Assigned task:
Go over the data and copy out each line with "screenshot" in it.

Records shown:
*****

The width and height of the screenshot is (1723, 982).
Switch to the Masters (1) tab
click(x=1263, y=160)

*****

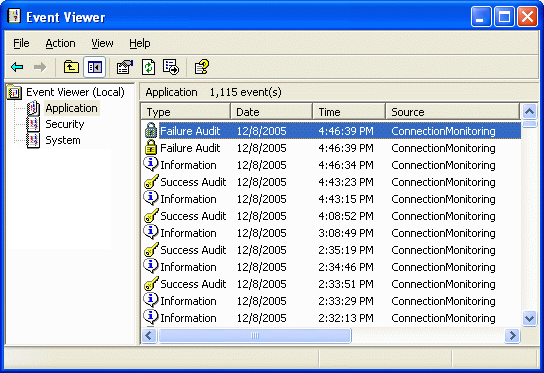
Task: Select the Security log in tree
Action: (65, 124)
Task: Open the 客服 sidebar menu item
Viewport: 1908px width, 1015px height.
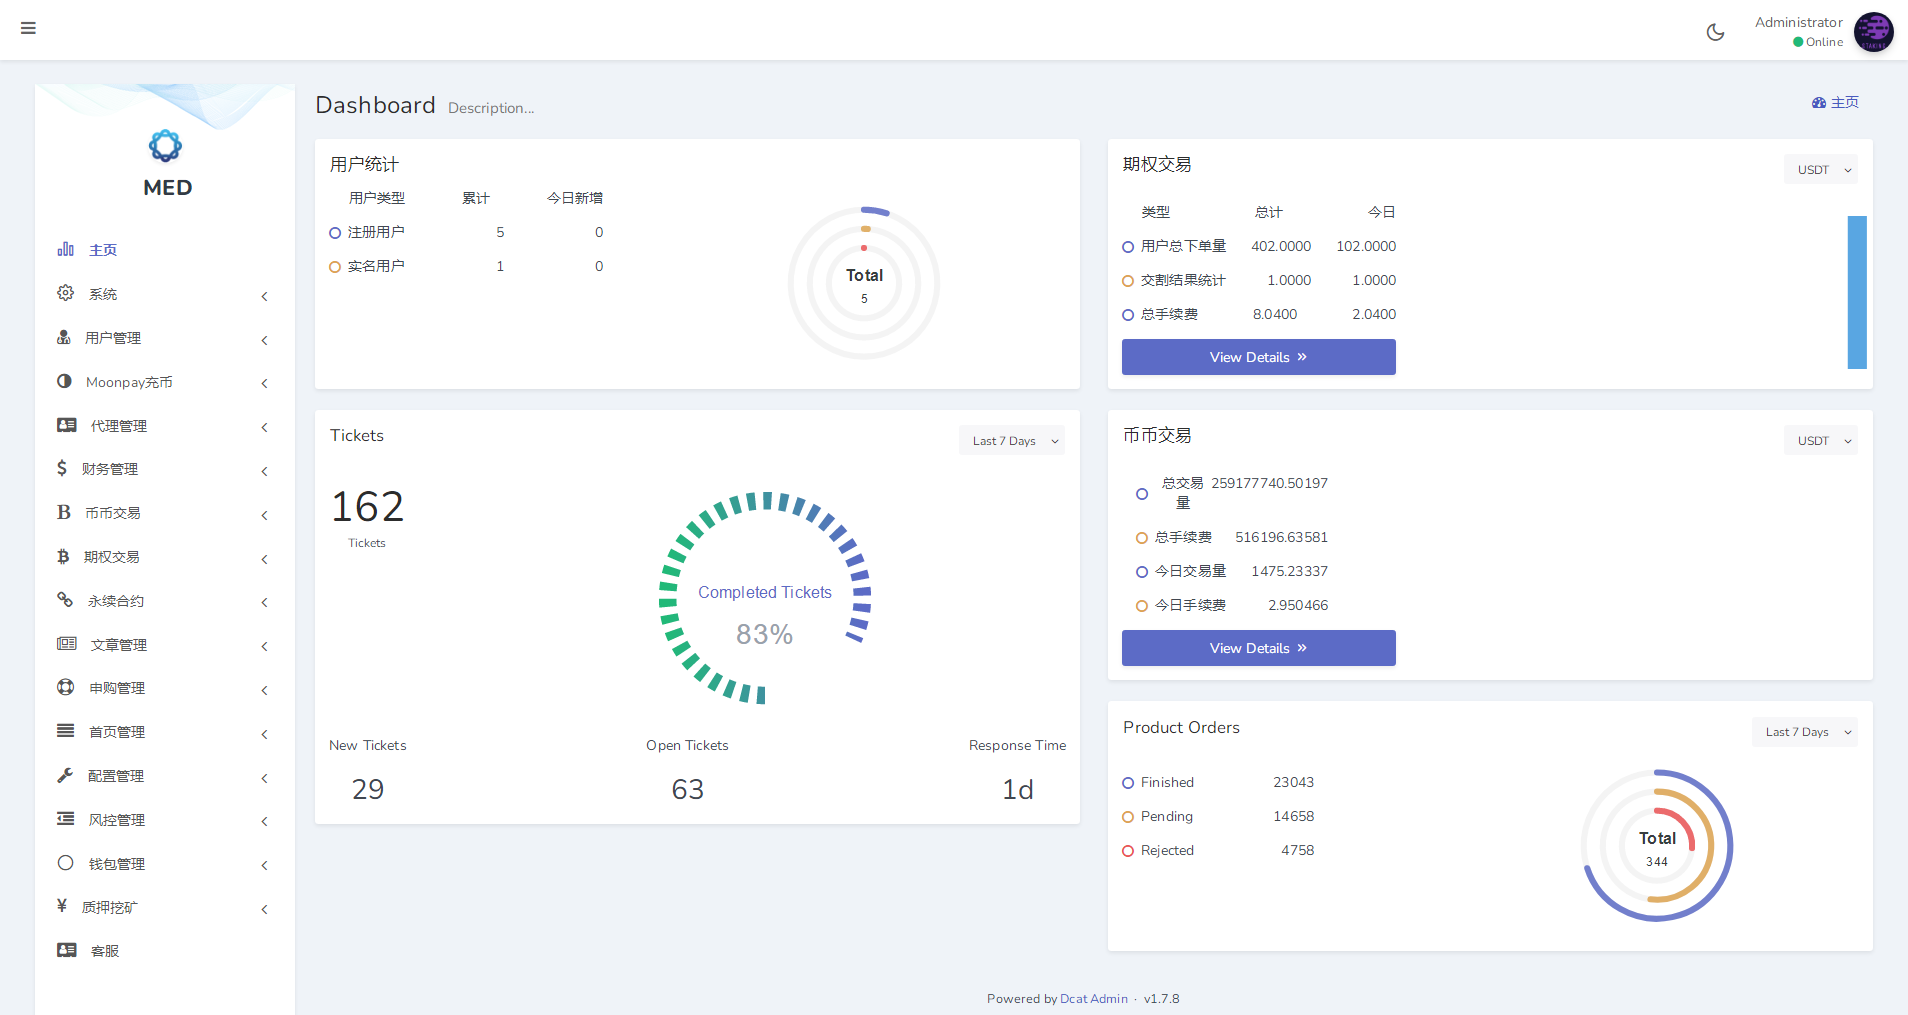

*****

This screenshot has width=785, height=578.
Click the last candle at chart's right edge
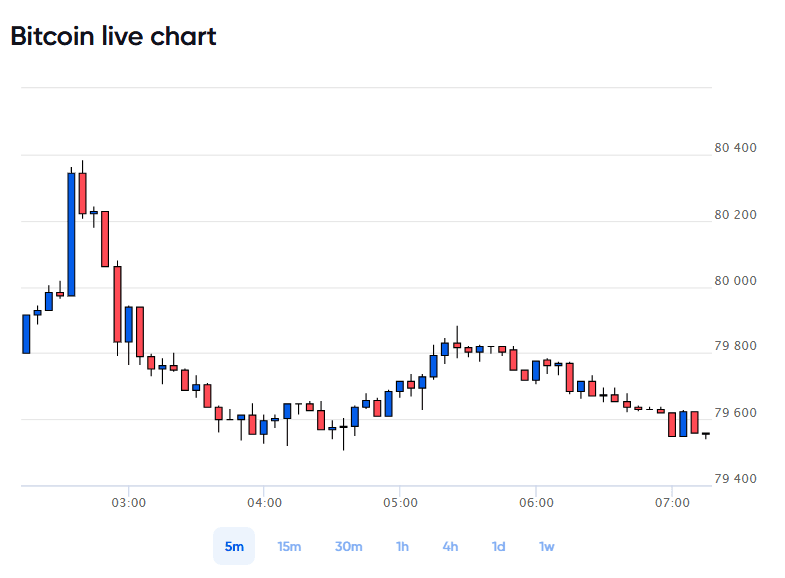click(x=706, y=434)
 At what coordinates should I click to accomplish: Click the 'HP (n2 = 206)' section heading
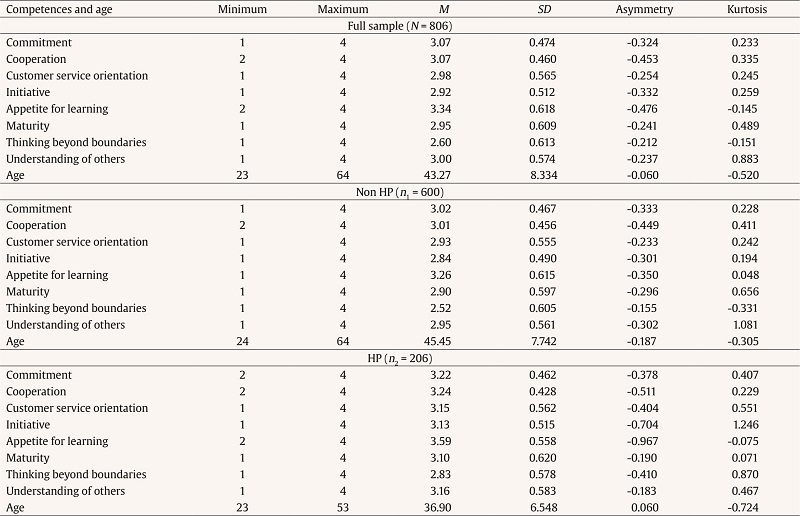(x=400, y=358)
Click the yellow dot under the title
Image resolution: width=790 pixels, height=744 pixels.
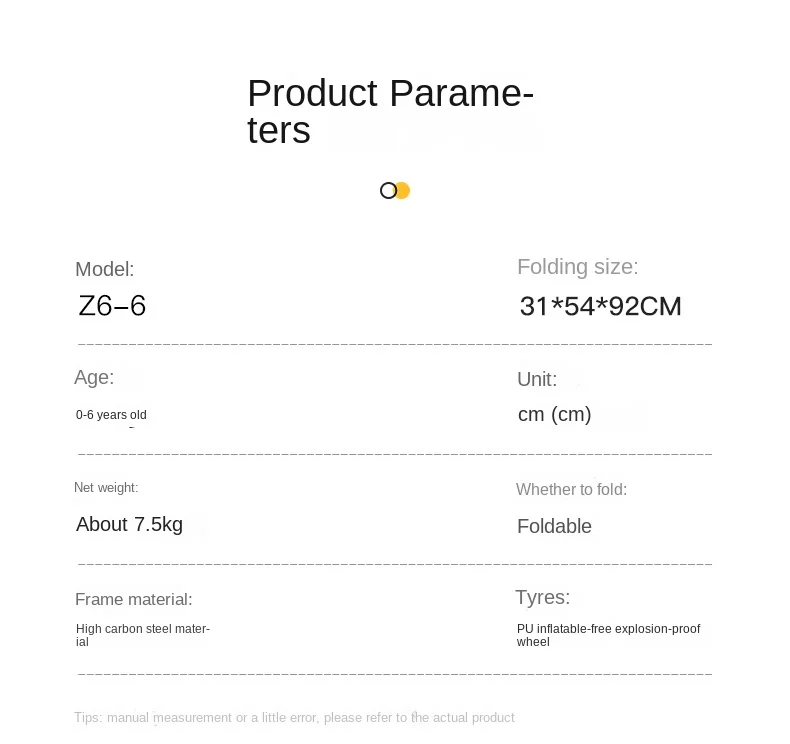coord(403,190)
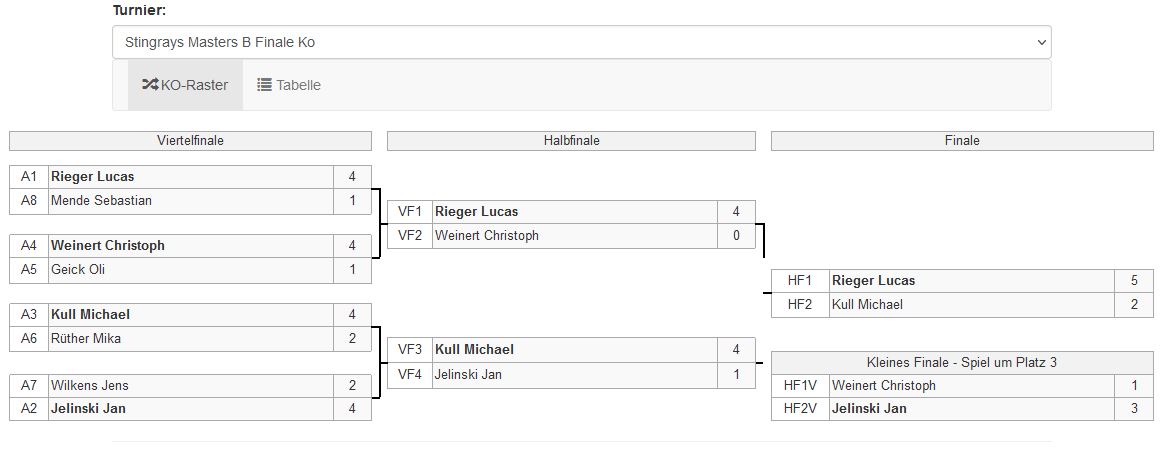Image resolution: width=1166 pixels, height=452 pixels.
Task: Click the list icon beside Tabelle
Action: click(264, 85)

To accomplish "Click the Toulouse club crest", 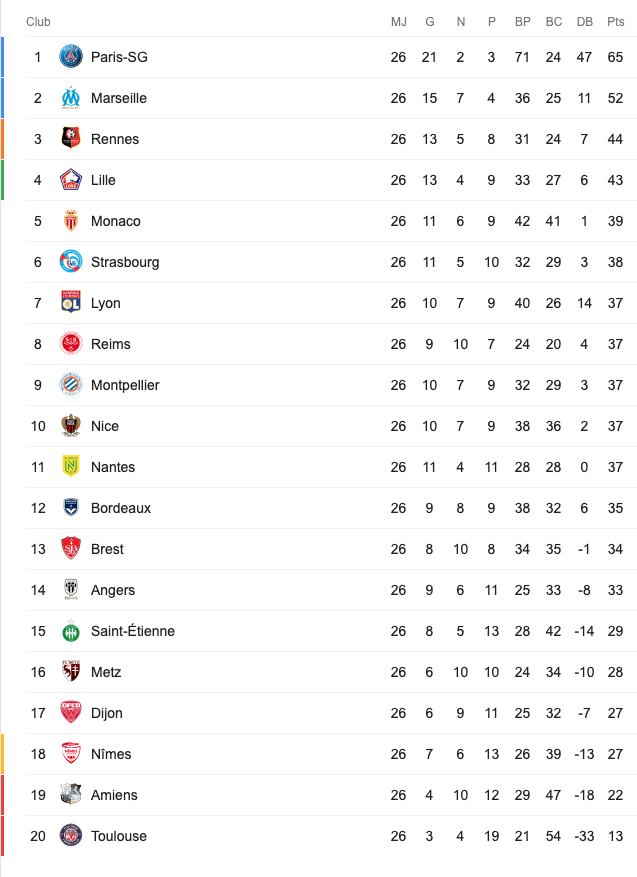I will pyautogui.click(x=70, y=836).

*****

Result:
The width and height of the screenshot is (1723, 982).
This screenshot has width=785, height=578.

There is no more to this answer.